Se all’amore non frapponiamo ostacoli, se all’amore non reagiamo col rifiuto e col disamore (ma questo in genere non accade: perché non dovremmo amare, se siamo diventati serbatoio di amore ricevuto?), in noi germoglia, prima o poi, come frutto naturale, l’illuminazione che ci porta a nostra volta ad amare gli altri.
L’incapacità di amare (il non aver compreso cioè che nell’amore sta la nostra “salvezza”) è sempre figlia di un “non amore” ricevuto o di un amore ricevuto in maniera sbagliata, quando siamo venuti al mondo e nei primi anni della nostra esistenza, quando l’amore ci era indispensabile come il latte che succhiavamo dalle mammelle di nostra madre.

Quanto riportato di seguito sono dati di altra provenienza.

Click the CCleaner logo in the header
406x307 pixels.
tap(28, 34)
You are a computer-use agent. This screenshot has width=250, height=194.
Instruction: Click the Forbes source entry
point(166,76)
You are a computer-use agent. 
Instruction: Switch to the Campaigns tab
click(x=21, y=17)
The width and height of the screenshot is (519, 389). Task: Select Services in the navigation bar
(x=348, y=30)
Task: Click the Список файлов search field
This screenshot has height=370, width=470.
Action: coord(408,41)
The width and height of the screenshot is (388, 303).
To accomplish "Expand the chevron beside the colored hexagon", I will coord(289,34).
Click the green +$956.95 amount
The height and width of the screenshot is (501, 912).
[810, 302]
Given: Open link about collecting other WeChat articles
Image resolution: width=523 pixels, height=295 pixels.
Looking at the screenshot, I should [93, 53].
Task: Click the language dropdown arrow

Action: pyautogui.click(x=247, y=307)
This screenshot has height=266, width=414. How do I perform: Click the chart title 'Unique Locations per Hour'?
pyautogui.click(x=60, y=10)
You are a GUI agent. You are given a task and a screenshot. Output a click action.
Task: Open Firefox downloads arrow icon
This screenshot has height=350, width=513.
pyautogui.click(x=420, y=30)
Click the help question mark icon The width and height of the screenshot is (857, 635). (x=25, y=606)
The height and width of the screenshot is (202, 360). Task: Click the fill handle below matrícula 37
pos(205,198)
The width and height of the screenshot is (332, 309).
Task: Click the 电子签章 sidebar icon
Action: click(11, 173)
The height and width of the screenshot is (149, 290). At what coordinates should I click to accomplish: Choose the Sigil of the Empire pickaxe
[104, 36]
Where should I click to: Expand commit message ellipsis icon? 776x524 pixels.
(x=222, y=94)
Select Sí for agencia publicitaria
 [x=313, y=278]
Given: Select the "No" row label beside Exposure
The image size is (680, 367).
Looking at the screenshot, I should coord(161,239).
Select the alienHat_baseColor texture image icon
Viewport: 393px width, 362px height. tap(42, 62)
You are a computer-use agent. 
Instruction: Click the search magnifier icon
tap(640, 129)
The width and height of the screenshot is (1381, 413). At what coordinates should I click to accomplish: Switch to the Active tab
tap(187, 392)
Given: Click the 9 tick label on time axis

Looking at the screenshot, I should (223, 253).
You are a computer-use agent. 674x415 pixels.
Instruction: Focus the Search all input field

Di questo sono fermamente convinto.
Giovanni Lamagna
Lo sguardo amorevole
Una delle caratteristiche dello sguardo amorevole è che non coglie nel volto dell’altro solo ciò che egli è in atto.
Ma anche quello che egli potrebbe essere o diventare; ovverossia le sue potenzialità.
Lo sguardo d’amore dell’altro ci aiuta, perciò, a crescere, a diventare ciò che ancora non siamo, ciò che siamo solo in potenza e non ancora in atto.
Attraverso lo sguardo dell’altro ci può succedere di vedere quello che potremmo essere, diventare, e ancora non siamo.
Non per questo l’amore dell’altro c’impone qualcosa. Di diventare ciò che non vorremmo (liberamente) essere.
L’amore dell’altro tutt’al più propone: ci stimola ad andare in una determinata direzione. Non ce lo impone.
Noi possiamo benissimo andare in tutt’altra direzione: restiamo liberi di farlo.
Ricambiare l’amore dell’altro ci obbliga, però, a raccogliere o almeno prendere in seria considerazione gli stimoli che ci vengono da lui.
Non farlo è da parte nostra un atto di vero e proprio disamore.
Anzi di non riconoscimento della presenza dell’altro nella nostra via.